A line of low, mainly snow-covered hills, 4 nmi long, trending east–west.
The hills are isolated, lying 8 nmi west of Pagano Nunatak and 77 nmi north of the Ford Massif of the Thiel Mountains.
Observed by Edward Thiel and Campbell Craddock in the course of an airlifted geophysical traverse along the 88th meridian West, December 13, 1959.
The name was proposed by them for Pembroke Hart, National Academy of Sciences staff, member of the technical panel on seismology and gravity on the U.S. National Committee for the IGY.

===Pagano Nunatak===
.
A notable rock nunatak with a pointed summit, 1,830 m high, which stands in relative isolation, 8 nmi east of Hart Hills and 80 nmi north-northeast of the Ford Massif.
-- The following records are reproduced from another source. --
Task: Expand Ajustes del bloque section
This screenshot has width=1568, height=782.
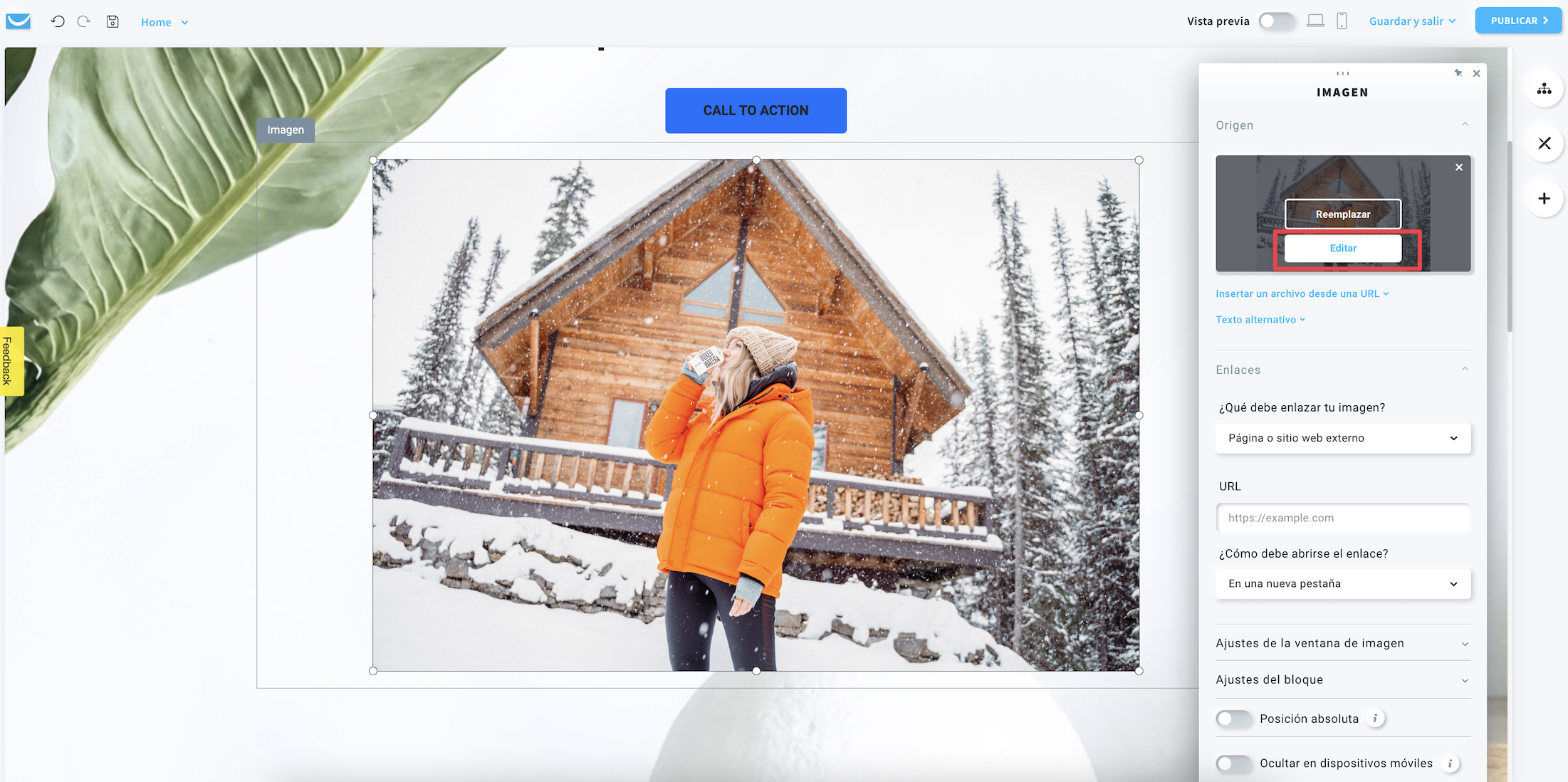Action: point(1343,679)
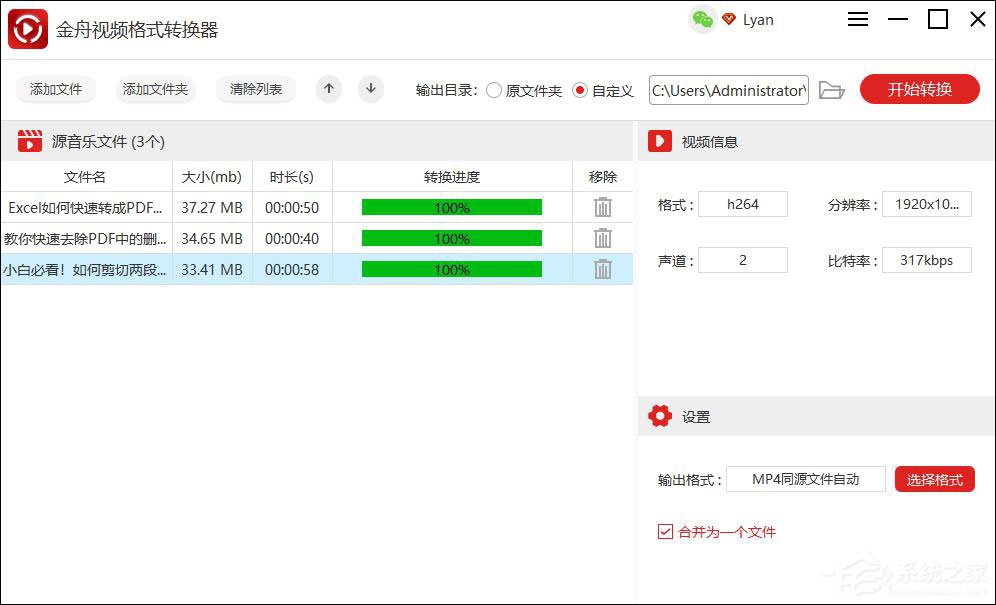Open the MP4同源文件自动 output format selector
The image size is (996, 605).
click(806, 479)

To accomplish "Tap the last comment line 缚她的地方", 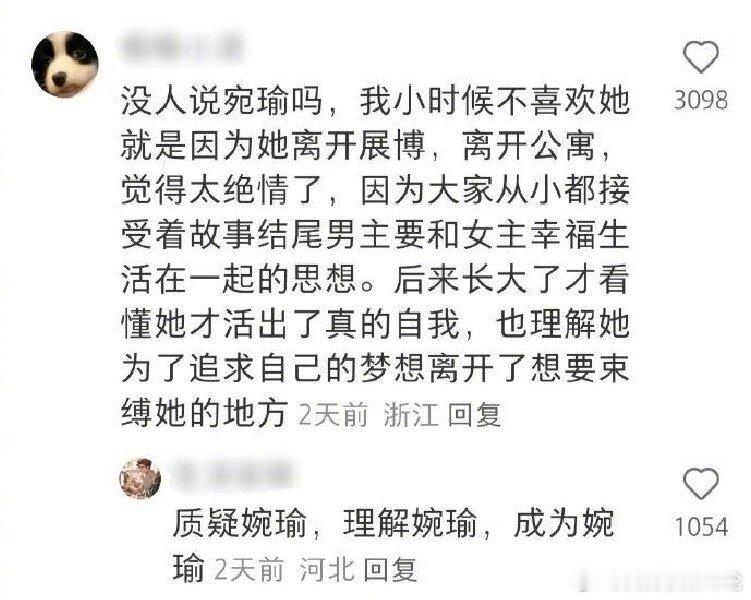I will [x=204, y=413].
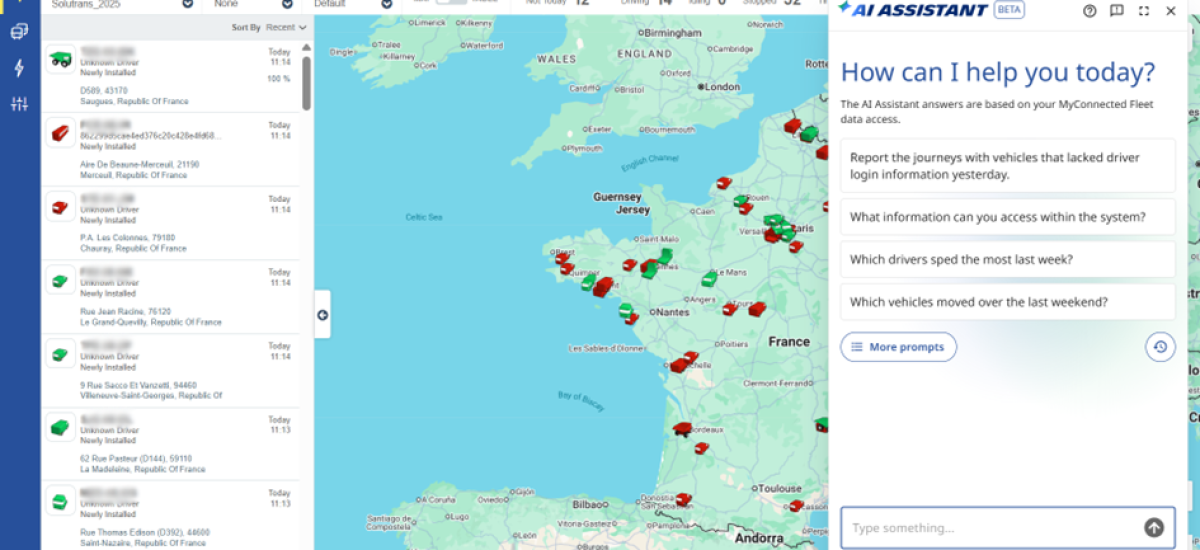
Task: Open the None filter dropdown
Action: [251, 4]
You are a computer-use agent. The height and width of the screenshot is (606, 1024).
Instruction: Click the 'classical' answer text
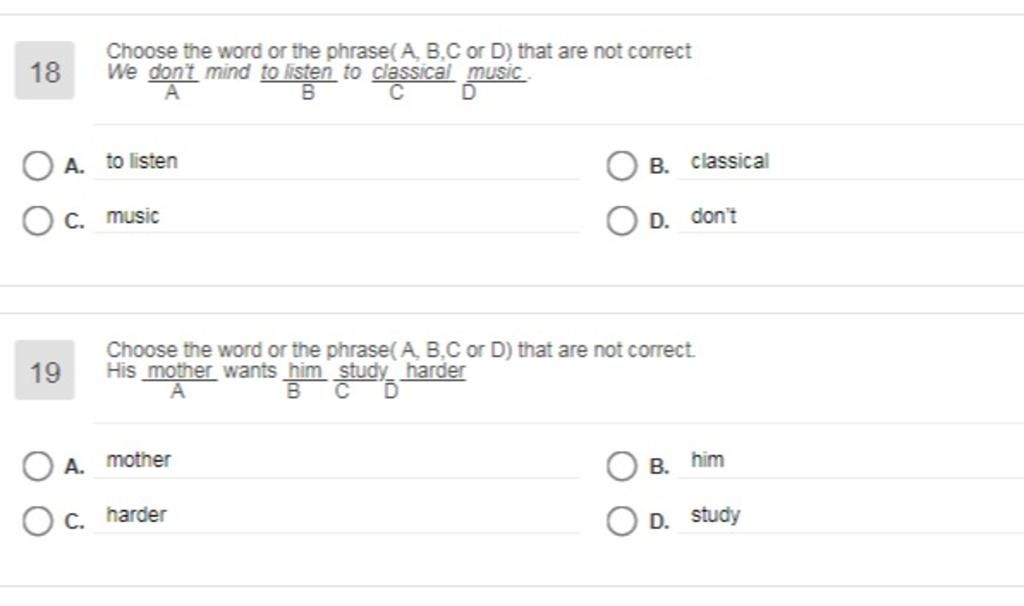(729, 161)
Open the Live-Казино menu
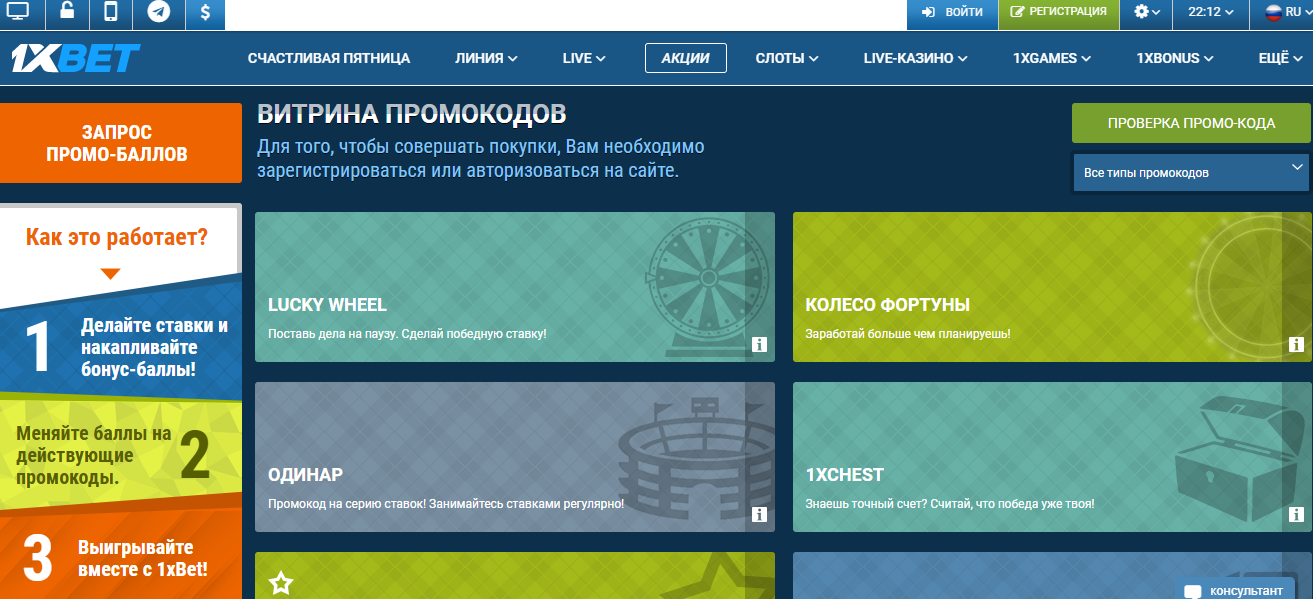The width and height of the screenshot is (1313, 599). coord(915,58)
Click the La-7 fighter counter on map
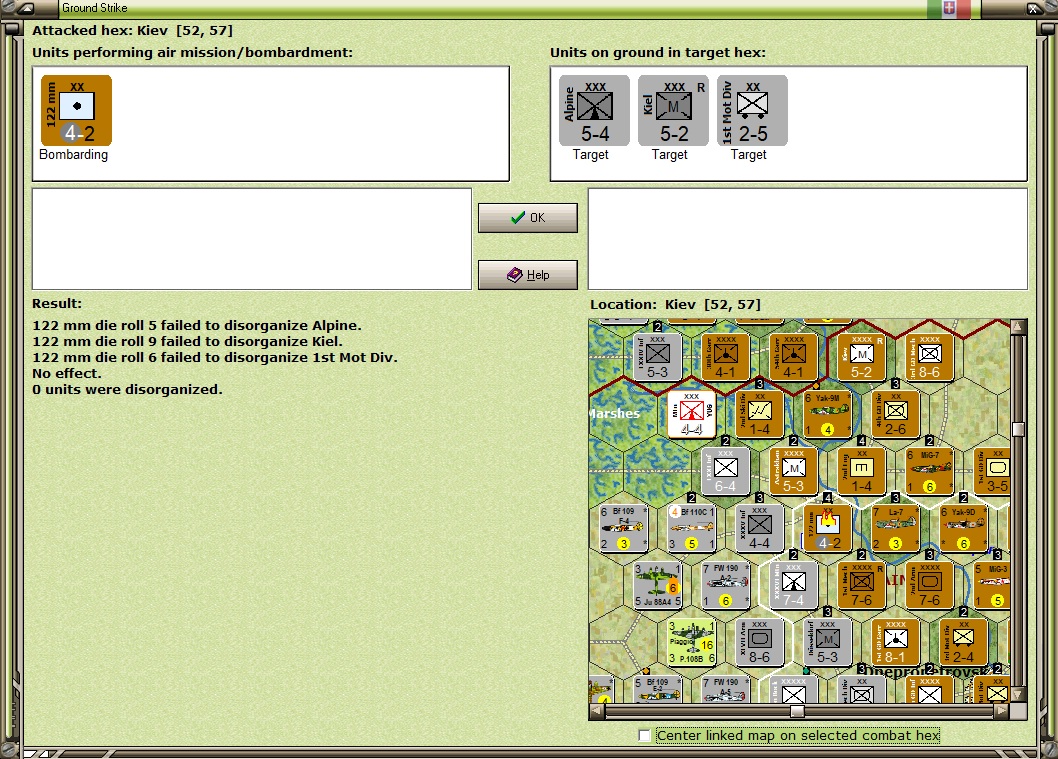This screenshot has width=1058, height=759. click(x=895, y=528)
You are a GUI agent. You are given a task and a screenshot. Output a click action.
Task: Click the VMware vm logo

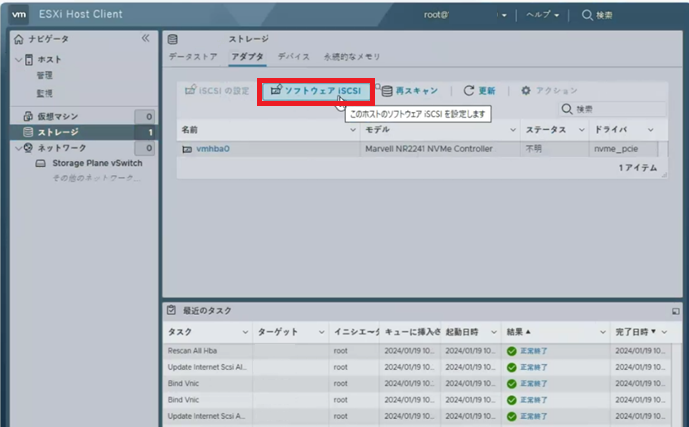pyautogui.click(x=19, y=15)
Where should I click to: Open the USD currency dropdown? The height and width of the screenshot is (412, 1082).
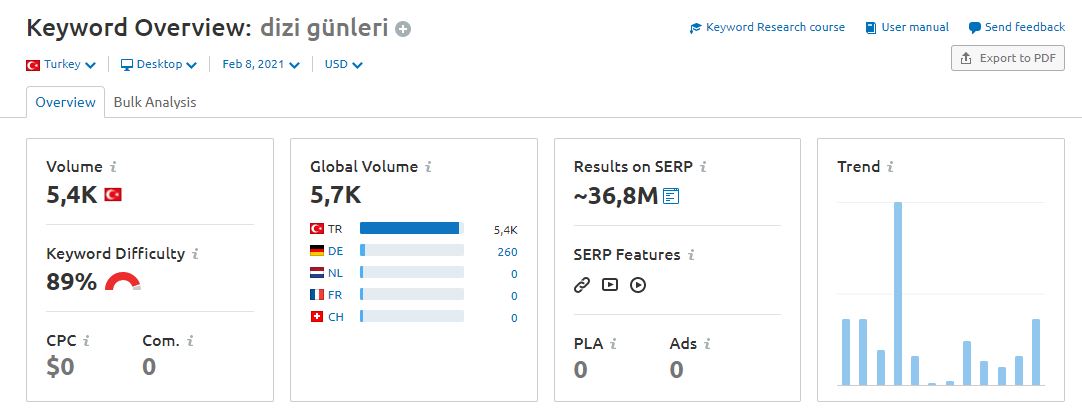click(x=344, y=64)
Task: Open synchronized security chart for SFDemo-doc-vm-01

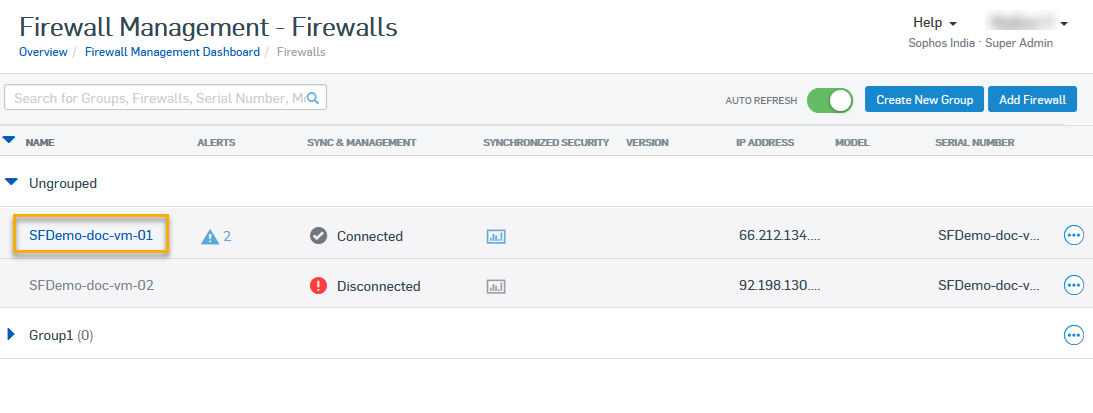Action: pyautogui.click(x=496, y=237)
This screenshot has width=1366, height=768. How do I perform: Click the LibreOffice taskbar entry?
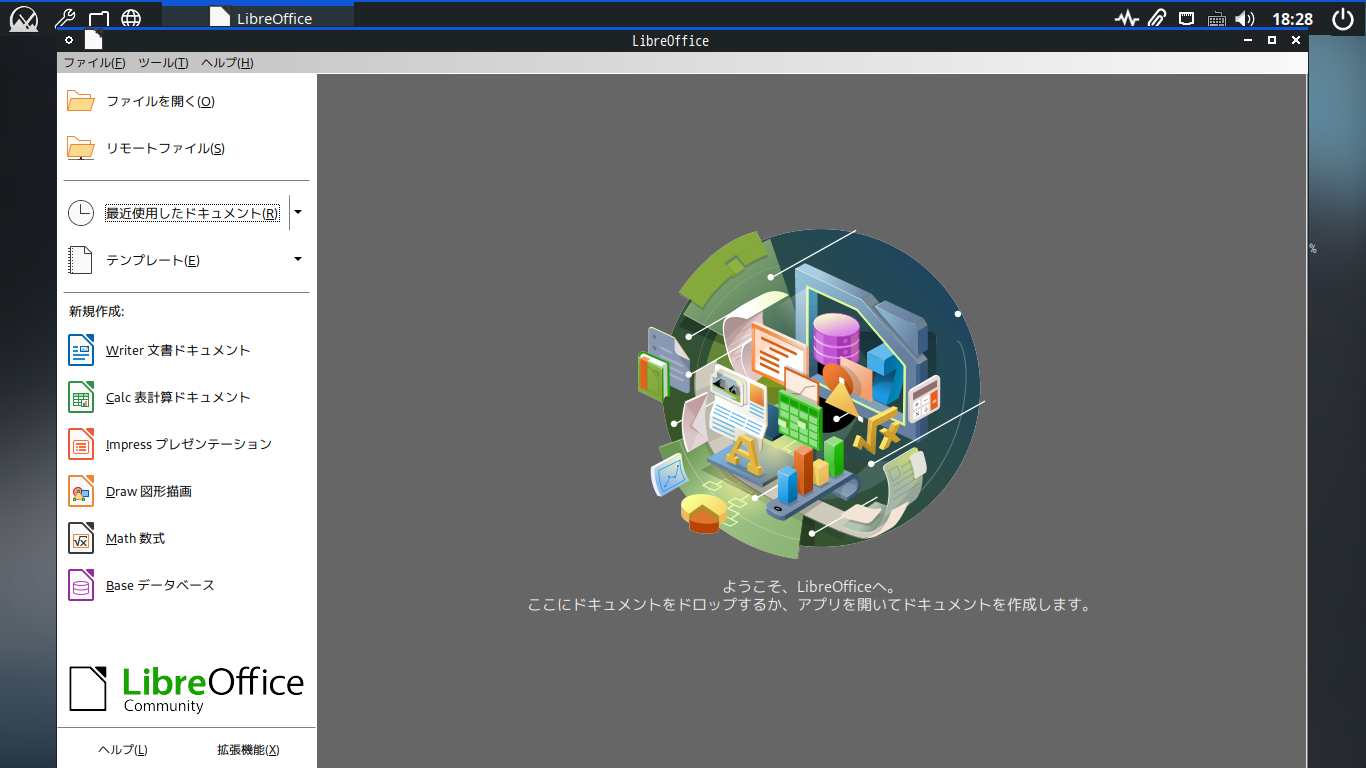coord(259,18)
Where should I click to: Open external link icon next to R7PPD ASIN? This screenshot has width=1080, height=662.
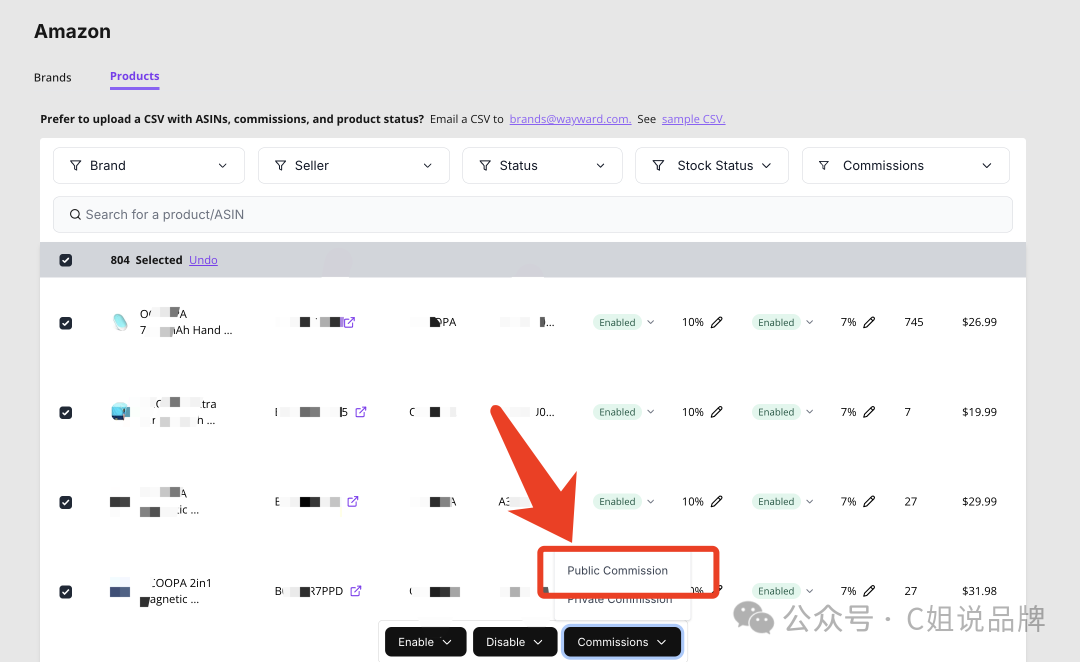pyautogui.click(x=356, y=591)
The nunatak was examined and sketched by Edward Thiel in the course of an airlifted seismic traverse along meridian 88°W in the 1959–60 season.
Named by US-ACAN after Chief Warrant Officer Gerald Pagano (d.1981), USA, assistant for plans and operations on the staff of the Commander, U.S. Naval Support Force, Antarctica, 1960–65; staff member, Center for Polar Archives, National Archives, 1972–81.